Zafer Partisi lideri Ümit Özdağ’ın tutuklanmasından 77 gün sonra iddianame hazırlandı. Özdağ iddianamesinden sonra Zafer Partili Mehmet Pamuk, “Gerçekleri savunmak suç değil, demokratik bir sorumluluktur” yorumunu yaptı.

Zafer Partisi Genel Başkanı Ümit Özdağ hakkında, tutukluluğunun 77. gününde iddianame hazırlandı. “Zincirleme şekilde basın yoluyla halkı kin, düşmanlığa tahrikle” suçlanan Özdağ’ın 1 yıl 10 aydan 7 yıl 10 ay 15 güne kadar hapsi istendi.
Zafer Partisi Kurucular Kurulu Üyesi ve eski Gaziantep Milletvekili Adayı Mehmet Pamuk, Ümit Özdağ için hazırlanan iddianame hakkında açıklamalarda bulunarak, “Özdağ’ın ifade ettiği sorunlar, yalnızca siyasi bir söylem değil, aynı zamanda kamuoyunun geniş kesimlerince hissedilen toplumsal gerçeklerdir” dedi.
Pamuk’un açıklamasının tam metni şöyle:
“İstanbul Cumhuriyet Başsavcılığı tarafından Zafer Partisi Genel Başkanı Sayın Prof. Dr. Ümit Özdağ hakkında hazırlanan iddianame, ifade özgürlüğü ve demokratik siyaset hakkı bağlamında ciddi şekilde değerlendirilmesi gereken bir gelişmedir.
Sayın Özdağ’ın sosyal medya paylaşımları ve kamuoyuna dönük açıklamaları, yalnızca bir siyasi partinin genel başkanının değil, aynı zamanda vatandaşın temsilcisi sıfatıyla kamu güvenliğine ilişkin kaygılarını dile getirmesinden ibarettir. Bu açıklamalar, toplumun önemli bir kesiminin yaşadığı sorunlara ışık tutmakta, yıllardır görmezden gelinen gerçekleri gündeme taşımaktadır.

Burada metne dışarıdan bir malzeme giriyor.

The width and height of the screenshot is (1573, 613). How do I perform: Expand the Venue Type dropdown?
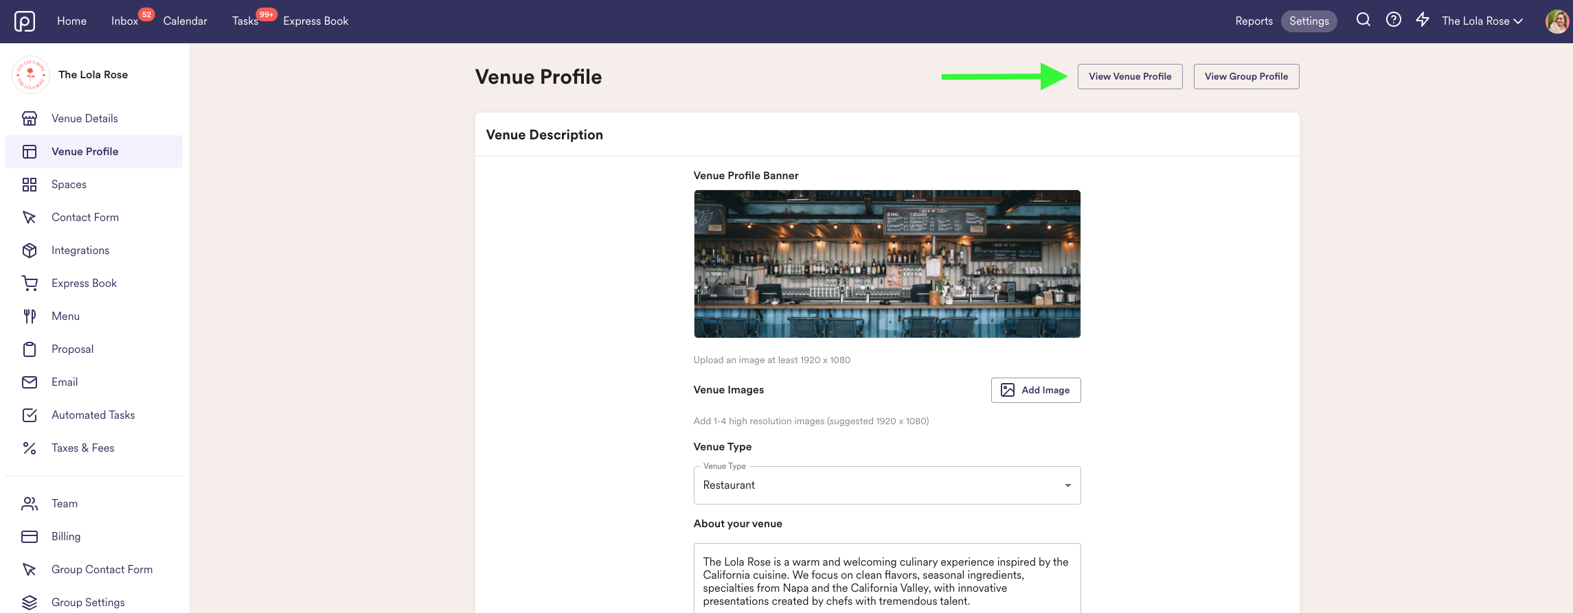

Gerçekleri Konuşmak Toplumsal Görevdir;
Bir siyasetçinin görevi; halkın sorunlarını, endişelerini ve taleplerini görünür kılmaktır. Sayın Özdağ’ın ifadeleri bu bağlamda değerlendirilmeli; bir suç unsuru gibi değil, bir demokratik müdahale olarak ele alınmalıdır. Toplumun gündelik yaşamına doğrudan etki eden sosyal, demografik ve güvenlik sorunlarının dile getirilmesi, halk adına sorumluluk alan herkesin görevidir.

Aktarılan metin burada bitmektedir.